肥満体型のように見えるが、あれは筋肉の塊、手に持つ巨大な棍棒を軽々と扱い、動きも鈍くない。魔物としては弱い方に入るが、それでも非常に危険な存在だ。
オークが二体、まだ増えていないと見える。
魔物の特徴である赤黒く鈍く光る瞳は獲物を探している。
「早いところ、始末しよう」
俺は弓を構え、息を整える。
射
矢を放ち、すぐに次の矢をつがえ、今と同じ動きを瞬時に再現する。
射
そして弓を捨て剣を抜きながら木々の間を疾走る。
放った矢は二匹のオークのそれぞれの片目を貫く。
「「グアオオオオォォォォっっ!!」」
悲鳴がハモる。
突然の攻撃に混乱しているうちに、一気に飛びかかり、一刀で首を落とす。
もう一匹はもがきながら棍棒を振り回そうとするが、その腕を切り落とし、首も切り落とす。
「ふぅ……」
「す、すげぇ……っ!」
「うまく行ってよかった。先に発見してくれたおかげで楽に戦えた」
「いえ、本当に凄いです!」
「運が良かった。それよりも魔石を回収しよう。魔物が寄って来たら困る」
魔物の中には魔石があり、死後時間が立つと死体と一緒に溶け出す。この溶け出したものは穢れと呼ばれ生物にとって毒になり、魔物にとっては餌となる。穢れの匂いに誘われて他の魔物が集まってくるために死んだ魔物からはできる限り早く魔石を取り出さなければいけない。
また、魔物からは素材を得る事もできる。例えばオークならその立派な牙と骨が武具の素材となる。
肉などは魔物の毒があって食べると嘔吐下痢に苦しむので食にはむかない。
魔物から魔石を外すと液化せずに灰になる。魔石をつけたまま素材を取り、その後魔石を外す。順番が大事だ。
魔石には価値がある。
内部に魔力を貯めることが出来るために、魔道具にとって必要不可欠だ。
粉にして顔料として用いて魔法陣などを描くときにも使われる。
強力な魔物ほど大きな魔石を持っているので、オークの魔石は一つで4人ぐらしの家族を10日間腹一杯にしてやれるぐらいの価値がある。
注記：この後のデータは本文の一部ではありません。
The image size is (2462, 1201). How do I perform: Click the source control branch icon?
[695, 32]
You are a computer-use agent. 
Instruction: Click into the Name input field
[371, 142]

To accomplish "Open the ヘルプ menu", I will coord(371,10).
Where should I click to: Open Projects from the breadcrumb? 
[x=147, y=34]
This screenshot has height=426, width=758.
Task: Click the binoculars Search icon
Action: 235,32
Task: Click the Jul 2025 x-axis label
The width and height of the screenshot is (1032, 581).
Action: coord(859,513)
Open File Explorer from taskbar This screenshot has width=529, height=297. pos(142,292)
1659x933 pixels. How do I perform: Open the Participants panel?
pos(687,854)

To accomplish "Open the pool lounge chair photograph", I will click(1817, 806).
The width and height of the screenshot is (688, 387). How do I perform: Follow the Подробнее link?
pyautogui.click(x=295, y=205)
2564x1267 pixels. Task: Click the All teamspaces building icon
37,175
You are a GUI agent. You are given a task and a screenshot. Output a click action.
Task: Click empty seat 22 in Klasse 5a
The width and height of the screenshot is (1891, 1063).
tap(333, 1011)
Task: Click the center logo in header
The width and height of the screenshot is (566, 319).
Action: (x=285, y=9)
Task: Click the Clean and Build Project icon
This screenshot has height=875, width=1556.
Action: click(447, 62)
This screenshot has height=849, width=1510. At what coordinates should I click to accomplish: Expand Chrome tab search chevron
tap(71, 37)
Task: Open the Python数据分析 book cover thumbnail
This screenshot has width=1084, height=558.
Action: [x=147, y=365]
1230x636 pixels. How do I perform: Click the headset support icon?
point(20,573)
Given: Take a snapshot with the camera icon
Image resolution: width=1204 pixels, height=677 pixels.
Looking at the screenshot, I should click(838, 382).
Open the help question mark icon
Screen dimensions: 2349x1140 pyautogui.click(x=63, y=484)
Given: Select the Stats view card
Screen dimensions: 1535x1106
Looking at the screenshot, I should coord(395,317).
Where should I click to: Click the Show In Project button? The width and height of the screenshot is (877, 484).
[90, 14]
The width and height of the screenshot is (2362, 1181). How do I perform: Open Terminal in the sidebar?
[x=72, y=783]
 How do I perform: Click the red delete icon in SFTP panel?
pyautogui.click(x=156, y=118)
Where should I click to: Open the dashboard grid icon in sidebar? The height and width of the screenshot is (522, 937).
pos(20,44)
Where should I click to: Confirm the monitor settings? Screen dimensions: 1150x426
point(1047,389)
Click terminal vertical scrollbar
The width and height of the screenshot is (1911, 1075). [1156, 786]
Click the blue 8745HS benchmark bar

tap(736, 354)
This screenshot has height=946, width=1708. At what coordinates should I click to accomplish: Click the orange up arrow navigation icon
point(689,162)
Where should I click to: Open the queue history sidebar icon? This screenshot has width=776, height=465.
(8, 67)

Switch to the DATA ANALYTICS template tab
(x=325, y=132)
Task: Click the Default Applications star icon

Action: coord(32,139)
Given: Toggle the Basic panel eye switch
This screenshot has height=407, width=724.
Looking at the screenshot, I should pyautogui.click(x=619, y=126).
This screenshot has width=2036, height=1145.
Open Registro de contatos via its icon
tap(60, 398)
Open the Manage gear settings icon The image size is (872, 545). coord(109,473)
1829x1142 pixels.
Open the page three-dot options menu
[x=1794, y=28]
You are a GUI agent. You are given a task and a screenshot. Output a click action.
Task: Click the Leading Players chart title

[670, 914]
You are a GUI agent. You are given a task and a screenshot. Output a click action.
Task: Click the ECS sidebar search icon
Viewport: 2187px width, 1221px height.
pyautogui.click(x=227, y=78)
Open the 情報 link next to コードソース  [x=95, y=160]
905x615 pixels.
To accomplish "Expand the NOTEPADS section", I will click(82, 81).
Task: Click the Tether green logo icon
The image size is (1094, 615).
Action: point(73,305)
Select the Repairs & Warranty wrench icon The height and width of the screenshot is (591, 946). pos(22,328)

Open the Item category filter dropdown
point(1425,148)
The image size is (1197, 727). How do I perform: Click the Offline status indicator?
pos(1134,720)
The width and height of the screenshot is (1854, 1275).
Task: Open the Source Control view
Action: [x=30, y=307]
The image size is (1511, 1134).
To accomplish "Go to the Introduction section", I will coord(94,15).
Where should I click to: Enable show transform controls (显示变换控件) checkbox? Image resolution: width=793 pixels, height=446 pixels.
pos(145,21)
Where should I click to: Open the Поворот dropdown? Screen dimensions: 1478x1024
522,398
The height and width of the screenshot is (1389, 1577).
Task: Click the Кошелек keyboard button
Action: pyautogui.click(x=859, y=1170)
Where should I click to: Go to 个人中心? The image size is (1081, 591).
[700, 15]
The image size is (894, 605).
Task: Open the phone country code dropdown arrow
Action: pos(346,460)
さらに魔物を倒すメリットが有る。灰化させた後には硬貨が現れるのだ。
今更かもしれないが、この世界の貨幣について説明しておこう。
石貨、銅貨、鉄貨、銀貨、金貨、白金貨が存在しており、それぞれに数字が書かれている。
1,10,100,1000,10000,100000。
これらは全て古代遺物アーティファクトだ。
創造神ケイウス様がこの世界に与えたもので、なぜか魔物が落としたり、ダンジョンなどから算出される。
ダンジョン内にたまに存在する古代遺物|価値と対価に物を突っ込むと、この貨幣が得られる。
ダンジョン内に生まれる宝箱の中や、最深部に有る光る白い箱の中には大量の貨幣が入っていることがある。
複製不可能なマジックアイテムなのでこの世界は全てこの高価によって経済活動が行われている。
「まぁ、皆知っていると思うがな」
「アレス様は物知りですなぁ……」
すべて口に出ていた。
「ふむ、なぜか知っているのだ。便利だが、少しズルをしているような気持ちになる」
「素晴らしいことだと思いますよ」
村人たちは俺のことをよく褒めてくれる。それがとても嬉しかった。